Our surroundings haven’t changed. Circumstances remain the same. Vince and I continue to feel like sailboats sitting out on the open ocean…… with no wind to blow our sails and move us forward in this place. And yet, in this time, God’s recent word to me has been to choose joy. Looking around, God isn’t promising things will change anytime soon. I hope they will. I pray they will. But, that’s not the issue. God wants me to choose joy and contentment with Him right here, right now, regardless of what I see. On my own, that is practically impossible. Through Him, however, it is becoming my reality.
I don’t like this season. I would be lying if I said otherwise. But, I LOVE what God is doing in and through it. God is changing me. He is changing Vince. He is changing us as a couple. We are growing and learning to sit with God in the discomfort. We are reminded that, although we certainly have choices and decisions that can make a difference, we are NOT in control. God is fully in control.
James 1:5 (NLT) tells us “Whatever is good and perfect comes down to us from God our father, who created all the lights in the heavens. He never changes or casts a shifting shadow.” I must confess, it’s easy to steal the credit for success in life that only God deserves. Although it’s not something any of us would typically admit, it is easy to think that the good things in our lives come from all of our own hard work and wise choices. Walking through hard times in life, where we clearly are not smart enough or capable enough to fix things, reminds us that all of life’s blessings and accomplishments come from God alone. When human efforts fail, that truth shines bright.
More and more, I can see this is such a great season. Notice, I did not say fun. Each day, with God’s help, I can see that it is good. I can see that He is doing a good work in us. One day, Vince and I will write a book about this long wilderness season and all of the amazing lessons we have learned from it. For now, we keep trusting Him for our next steps.
A couple of weeks ago I started a college class that I need to complete in order to obtain my Florida license in Marriage and Family Therapy. Although most of our belongings remain unpacked and stuffed into side rooms because we have not yet done the renovations, I asked Vince to set up a table in my office so I would have a place to study. I was amazed by how excited I felt when I sat in my office chair, with a make-shift desk, and looked out across the canal. It was a glimpse of what is to come.
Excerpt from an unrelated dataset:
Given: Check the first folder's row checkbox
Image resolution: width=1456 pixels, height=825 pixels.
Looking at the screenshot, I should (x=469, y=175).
It felt amazing and provided hope for the future. As I write this blog this morning, I am again sitting in my office and looking out over the canal. I am choosing joy and believing God for good things the future holds.
I cannot begin to fathom the challenges you may be facing today. I see so much suffering all around me. Our current challenges cannot compare to the hardships so many of you are enduring. My heart and prayers go out to you right now. I pray that God will provide all you need and help you choose joy wherever you find yourself.